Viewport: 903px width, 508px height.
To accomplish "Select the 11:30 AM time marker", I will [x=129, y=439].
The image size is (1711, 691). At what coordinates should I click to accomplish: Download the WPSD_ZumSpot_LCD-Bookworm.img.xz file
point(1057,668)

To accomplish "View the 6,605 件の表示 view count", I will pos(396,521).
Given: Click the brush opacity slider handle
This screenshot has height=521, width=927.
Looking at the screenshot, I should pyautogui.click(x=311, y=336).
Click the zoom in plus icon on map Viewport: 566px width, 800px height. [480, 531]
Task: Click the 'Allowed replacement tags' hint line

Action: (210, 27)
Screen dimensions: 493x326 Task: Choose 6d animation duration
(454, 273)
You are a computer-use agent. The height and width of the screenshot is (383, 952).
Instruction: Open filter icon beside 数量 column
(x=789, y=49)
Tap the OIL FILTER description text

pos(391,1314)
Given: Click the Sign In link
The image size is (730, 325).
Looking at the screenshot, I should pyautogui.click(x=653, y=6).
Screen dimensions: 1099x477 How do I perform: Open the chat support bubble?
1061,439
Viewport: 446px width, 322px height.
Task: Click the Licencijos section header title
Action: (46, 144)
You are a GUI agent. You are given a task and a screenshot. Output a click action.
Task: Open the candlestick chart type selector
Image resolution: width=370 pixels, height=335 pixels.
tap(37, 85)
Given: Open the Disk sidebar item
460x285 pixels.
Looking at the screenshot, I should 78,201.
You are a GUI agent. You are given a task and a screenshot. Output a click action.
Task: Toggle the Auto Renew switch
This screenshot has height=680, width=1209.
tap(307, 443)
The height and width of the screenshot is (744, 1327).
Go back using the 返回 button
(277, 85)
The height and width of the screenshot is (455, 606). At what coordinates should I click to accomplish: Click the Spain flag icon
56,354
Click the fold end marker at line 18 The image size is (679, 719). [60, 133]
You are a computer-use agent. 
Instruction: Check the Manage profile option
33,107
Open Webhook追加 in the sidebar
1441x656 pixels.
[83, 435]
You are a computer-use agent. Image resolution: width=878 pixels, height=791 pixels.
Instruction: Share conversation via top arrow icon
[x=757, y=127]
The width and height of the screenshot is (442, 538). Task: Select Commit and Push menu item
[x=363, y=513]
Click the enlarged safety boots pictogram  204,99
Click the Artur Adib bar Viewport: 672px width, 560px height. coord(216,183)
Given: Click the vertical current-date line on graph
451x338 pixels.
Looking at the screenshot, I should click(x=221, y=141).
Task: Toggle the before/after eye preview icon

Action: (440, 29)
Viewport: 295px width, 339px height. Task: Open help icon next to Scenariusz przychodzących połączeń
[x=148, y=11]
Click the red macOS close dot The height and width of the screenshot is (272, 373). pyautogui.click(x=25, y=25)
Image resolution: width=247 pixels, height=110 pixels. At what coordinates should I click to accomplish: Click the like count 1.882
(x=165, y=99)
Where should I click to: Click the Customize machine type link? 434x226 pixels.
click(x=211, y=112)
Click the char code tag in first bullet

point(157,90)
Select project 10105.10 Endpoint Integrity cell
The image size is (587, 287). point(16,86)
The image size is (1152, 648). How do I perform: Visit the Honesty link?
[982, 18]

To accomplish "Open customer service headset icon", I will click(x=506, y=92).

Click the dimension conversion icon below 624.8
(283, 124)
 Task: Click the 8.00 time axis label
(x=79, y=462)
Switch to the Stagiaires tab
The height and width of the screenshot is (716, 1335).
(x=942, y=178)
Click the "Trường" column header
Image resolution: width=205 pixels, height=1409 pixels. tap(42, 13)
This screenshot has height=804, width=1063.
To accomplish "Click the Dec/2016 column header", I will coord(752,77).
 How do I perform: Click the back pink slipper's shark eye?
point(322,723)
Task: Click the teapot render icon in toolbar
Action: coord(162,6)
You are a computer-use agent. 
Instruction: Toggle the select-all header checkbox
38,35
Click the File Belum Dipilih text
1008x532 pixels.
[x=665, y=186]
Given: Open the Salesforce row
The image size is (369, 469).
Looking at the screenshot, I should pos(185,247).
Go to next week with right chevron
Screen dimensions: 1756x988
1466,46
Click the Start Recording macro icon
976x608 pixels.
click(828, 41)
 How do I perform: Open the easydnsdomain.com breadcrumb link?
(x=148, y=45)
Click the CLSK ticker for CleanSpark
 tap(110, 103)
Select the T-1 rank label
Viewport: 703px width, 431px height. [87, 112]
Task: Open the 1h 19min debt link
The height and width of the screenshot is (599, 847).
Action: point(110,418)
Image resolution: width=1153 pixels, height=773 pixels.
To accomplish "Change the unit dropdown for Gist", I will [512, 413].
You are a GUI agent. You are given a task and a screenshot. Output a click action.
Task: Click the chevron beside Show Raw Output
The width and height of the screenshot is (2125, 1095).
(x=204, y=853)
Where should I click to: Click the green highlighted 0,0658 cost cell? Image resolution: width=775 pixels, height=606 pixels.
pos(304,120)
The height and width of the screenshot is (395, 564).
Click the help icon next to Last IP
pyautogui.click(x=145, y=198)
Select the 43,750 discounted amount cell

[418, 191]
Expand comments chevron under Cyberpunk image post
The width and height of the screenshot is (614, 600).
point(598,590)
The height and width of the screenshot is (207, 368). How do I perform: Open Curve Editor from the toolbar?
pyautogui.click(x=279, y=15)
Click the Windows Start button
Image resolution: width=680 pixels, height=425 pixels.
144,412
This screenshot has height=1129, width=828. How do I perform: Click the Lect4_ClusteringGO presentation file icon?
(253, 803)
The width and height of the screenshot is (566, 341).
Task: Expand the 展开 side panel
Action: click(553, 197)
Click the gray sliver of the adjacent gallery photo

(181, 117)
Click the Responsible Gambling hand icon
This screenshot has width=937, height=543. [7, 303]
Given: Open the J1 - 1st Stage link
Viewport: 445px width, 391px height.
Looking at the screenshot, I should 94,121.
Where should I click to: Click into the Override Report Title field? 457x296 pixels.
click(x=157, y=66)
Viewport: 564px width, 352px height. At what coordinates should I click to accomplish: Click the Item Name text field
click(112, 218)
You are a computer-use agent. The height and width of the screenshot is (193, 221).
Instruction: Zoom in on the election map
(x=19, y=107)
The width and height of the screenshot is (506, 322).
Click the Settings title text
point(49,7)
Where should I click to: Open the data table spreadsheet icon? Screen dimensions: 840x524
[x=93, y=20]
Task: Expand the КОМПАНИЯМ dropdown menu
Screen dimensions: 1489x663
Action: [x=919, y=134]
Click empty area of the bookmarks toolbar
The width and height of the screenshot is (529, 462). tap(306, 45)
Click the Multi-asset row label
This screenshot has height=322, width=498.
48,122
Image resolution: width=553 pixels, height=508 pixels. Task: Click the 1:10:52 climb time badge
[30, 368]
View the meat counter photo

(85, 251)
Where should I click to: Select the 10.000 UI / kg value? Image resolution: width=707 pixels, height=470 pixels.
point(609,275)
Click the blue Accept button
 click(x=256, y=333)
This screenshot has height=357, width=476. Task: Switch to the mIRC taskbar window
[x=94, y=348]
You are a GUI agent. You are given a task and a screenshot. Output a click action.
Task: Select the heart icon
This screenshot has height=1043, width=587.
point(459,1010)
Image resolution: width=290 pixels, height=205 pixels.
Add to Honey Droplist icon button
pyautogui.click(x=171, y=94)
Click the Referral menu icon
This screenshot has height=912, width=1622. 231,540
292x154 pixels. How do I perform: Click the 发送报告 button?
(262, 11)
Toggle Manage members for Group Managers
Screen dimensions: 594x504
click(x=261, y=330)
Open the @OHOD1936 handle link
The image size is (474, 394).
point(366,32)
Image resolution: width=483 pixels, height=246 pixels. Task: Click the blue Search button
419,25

▶ [HOW TO COMPLETE THIS TASK] All records should be returned verbatim, none left out.

▶ [EXERCISE SOLUTION]
Viewport: 903px width, 508px height.
To accomplish "Select the 11:30 AM time marker", I will [x=129, y=439].
The image size is (1711, 691). At what coordinates should I click to accomplish: Download the WPSD_ZumSpot_LCD-Bookworm.img.xz file
point(1057,668)

To accomplish "View the 6,605 件の表示 view count", I will pos(396,521).
Given: Click the brush opacity slider handle
This screenshot has height=521, width=927.
Looking at the screenshot, I should pyautogui.click(x=311, y=336).
Click the zoom in plus icon on map Viewport: 566px width, 800px height. [480, 531]
Task: Click the 'Allowed replacement tags' hint line

Action: (210, 27)
Screen dimensions: 493x326 Task: Choose 6d animation duration
(454, 273)
You are a computer-use agent. The height and width of the screenshot is (383, 952).
Instruction: Open filter icon beside 数量 column
(x=789, y=49)
Tap the OIL FILTER description text

pos(391,1314)
Given: Click the Sign In link
The image size is (730, 325).
Looking at the screenshot, I should pyautogui.click(x=653, y=6).
Screen dimensions: 1099x477 How do I perform: Open the chat support bubble?
1061,439
Viewport: 446px width, 322px height.
Task: Click the Licencijos section header title
Action: (46, 144)
You are a GUI agent. You are given a task and a screenshot. Output a click action.
Task: Open the candlestick chart type selector
Image resolution: width=370 pixels, height=335 pixels.
tap(37, 85)
Given: Open the Disk sidebar item
460x285 pixels.
Looking at the screenshot, I should 78,201.
You are a GUI agent. You are given a task and a screenshot. Output a click action.
Task: Toggle the Auto Renew switch
This screenshot has height=680, width=1209.
tap(307, 443)
The height and width of the screenshot is (744, 1327).
Go back using the 返回 button
(277, 85)
The height and width of the screenshot is (455, 606). At what coordinates should I click to accomplish: Click the Spain flag icon
56,354
Click the fold end marker at line 18 The image size is (679, 719). [60, 133]
You are a computer-use agent. 
Instruction: Check the Manage profile option
33,107
Open Webhook追加 in the sidebar
1441x656 pixels.
[83, 435]
You are a computer-use agent. Image resolution: width=878 pixels, height=791 pixels.
Instruction: Share conversation via top arrow icon
[x=757, y=127]
The width and height of the screenshot is (442, 538). Task: Select Commit and Push menu item
[x=363, y=513]
Click the enlarged safety boots pictogram  204,99
Click the Artur Adib bar Viewport: 672px width, 560px height. coord(216,183)
Given: Click the vertical current-date line on graph
451x338 pixels.
Looking at the screenshot, I should click(x=221, y=141).
Task: Toggle the before/after eye preview icon

Action: (440, 29)
Viewport: 295px width, 339px height. Task: Open help icon next to Scenariusz przychodzących połączeń
[x=148, y=11]
Click the red macOS close dot The height and width of the screenshot is (272, 373). pyautogui.click(x=25, y=25)
Image resolution: width=247 pixels, height=110 pixels. At what coordinates should I click to accomplish: Click the like count 1.882
(x=165, y=99)
Where should I click to: Click the Customize machine type link? 434x226 pixels.
click(x=211, y=112)
Click the char code tag in first bullet

point(157,90)
Select project 10105.10 Endpoint Integrity cell
The image size is (587, 287). point(16,86)
The image size is (1152, 648). How do I perform: Visit the Honesty link?
[982, 18]

To accomplish "Open customer service headset icon", I will click(x=506, y=92).

Click the dimension conversion icon below 624.8
(283, 124)
 Task: Click the 8.00 time axis label
(x=79, y=462)
Switch to the Stagiaires tab
The height and width of the screenshot is (716, 1335).
(x=942, y=178)
Click the "Trường" column header
Image resolution: width=205 pixels, height=1409 pixels. tap(42, 13)
This screenshot has height=804, width=1063.
To accomplish "Click the Dec/2016 column header", I will coord(752,77).
 How do I perform: Click the back pink slipper's shark eye?
point(322,723)
Task: Click the teapot render icon in toolbar
Action: coord(162,6)
You are a computer-use agent. 
Instruction: Toggle the select-all header checkbox
38,35
Click the File Belum Dipilih text
1008x532 pixels.
[x=665, y=186]
Given: Open the Salesforce row
The image size is (369, 469).
Looking at the screenshot, I should pos(185,247).
Go to next week with right chevron
Screen dimensions: 1756x988
1466,46
Click the Start Recording macro icon
976x608 pixels.
click(828, 41)
 How do I perform: Open the easydnsdomain.com breadcrumb link?
(x=148, y=45)
Click the CLSK ticker for CleanSpark
 tap(110, 103)
Select the T-1 rank label
Viewport: 703px width, 431px height. [87, 112]
Task: Open the 1h 19min debt link
The height and width of the screenshot is (599, 847).
Action: point(110,418)
Image resolution: width=1153 pixels, height=773 pixels.
To accomplish "Change the unit dropdown for Gist", I will [512, 413].
You are a GUI agent. You are given a task and a screenshot. Output a click action.
Task: Click the chevron beside Show Raw Output
The width and height of the screenshot is (2125, 1095).
(x=204, y=853)
Where should I click to: Click the green highlighted 0,0658 cost cell? Image resolution: width=775 pixels, height=606 pixels.
pos(304,120)
The height and width of the screenshot is (395, 564).
Click the help icon next to Last IP
pyautogui.click(x=145, y=198)
Select the 43,750 discounted amount cell

[418, 191]
Expand comments chevron under Cyberpunk image post
The width and height of the screenshot is (614, 600).
point(598,590)
The height and width of the screenshot is (207, 368). How do I perform: Open Curve Editor from the toolbar?
pyautogui.click(x=279, y=15)
Click the Windows Start button
Image resolution: width=680 pixels, height=425 pixels.
144,412
This screenshot has height=1129, width=828. How do I perform: Click the Lect4_ClusteringGO presentation file icon?
(253, 803)
The width and height of the screenshot is (566, 341).
Task: Expand the 展开 side panel
Action: click(553, 197)
Click the gray sliver of the adjacent gallery photo

(181, 117)
Click the Responsible Gambling hand icon
This screenshot has width=937, height=543. [7, 303]
Given: Open the J1 - 1st Stage link
Viewport: 445px width, 391px height.
Looking at the screenshot, I should 94,121.
Where should I click to: Click into the Override Report Title field? 457x296 pixels.
click(x=157, y=66)
Viewport: 564px width, 352px height. At what coordinates should I click to accomplish: Click the Item Name text field
click(112, 218)
You are a computer-use agent. The height and width of the screenshot is (193, 221).
Instruction: Zoom in on the election map
(x=19, y=107)
The width and height of the screenshot is (506, 322).
Click the Settings title text
point(49,7)
Where should I click to: Open the data table spreadsheet icon? Screen dimensions: 840x524
[x=93, y=20]
Task: Expand the КОМПАНИЯМ dropdown menu
Screen dimensions: 1489x663
Action: [x=919, y=134]
Click empty area of the bookmarks toolbar
The width and height of the screenshot is (529, 462). tap(306, 45)
Click the Multi-asset row label
This screenshot has height=322, width=498.
48,122
Image resolution: width=553 pixels, height=508 pixels. Task: Click the 1:10:52 climb time badge
[30, 368]
View the meat counter photo

(85, 251)
Where should I click to: Select the 10.000 UI / kg value? Image resolution: width=707 pixels, height=470 pixels.
point(609,275)
Click the blue Accept button
 click(x=256, y=333)
This screenshot has height=357, width=476. Task: Switch to the mIRC taskbar window
[x=94, y=348]
You are a GUI agent. You are given a task and a screenshot. Output a click action.
Task: Select the heart icon
This screenshot has height=1043, width=587.
point(459,1010)
Image resolution: width=290 pixels, height=205 pixels.
Add to Honey Droplist icon button
pyautogui.click(x=171, y=94)
Click the Referral menu icon
This screenshot has height=912, width=1622. 231,540
292x154 pixels. How do I perform: Click the 发送报告 button?
(262, 11)
Toggle Manage members for Group Managers
Screen dimensions: 594x504
click(x=261, y=330)
Open the @OHOD1936 handle link
The image size is (474, 394).
point(366,32)
Image resolution: width=483 pixels, height=246 pixels. Task: Click the blue Search button
419,25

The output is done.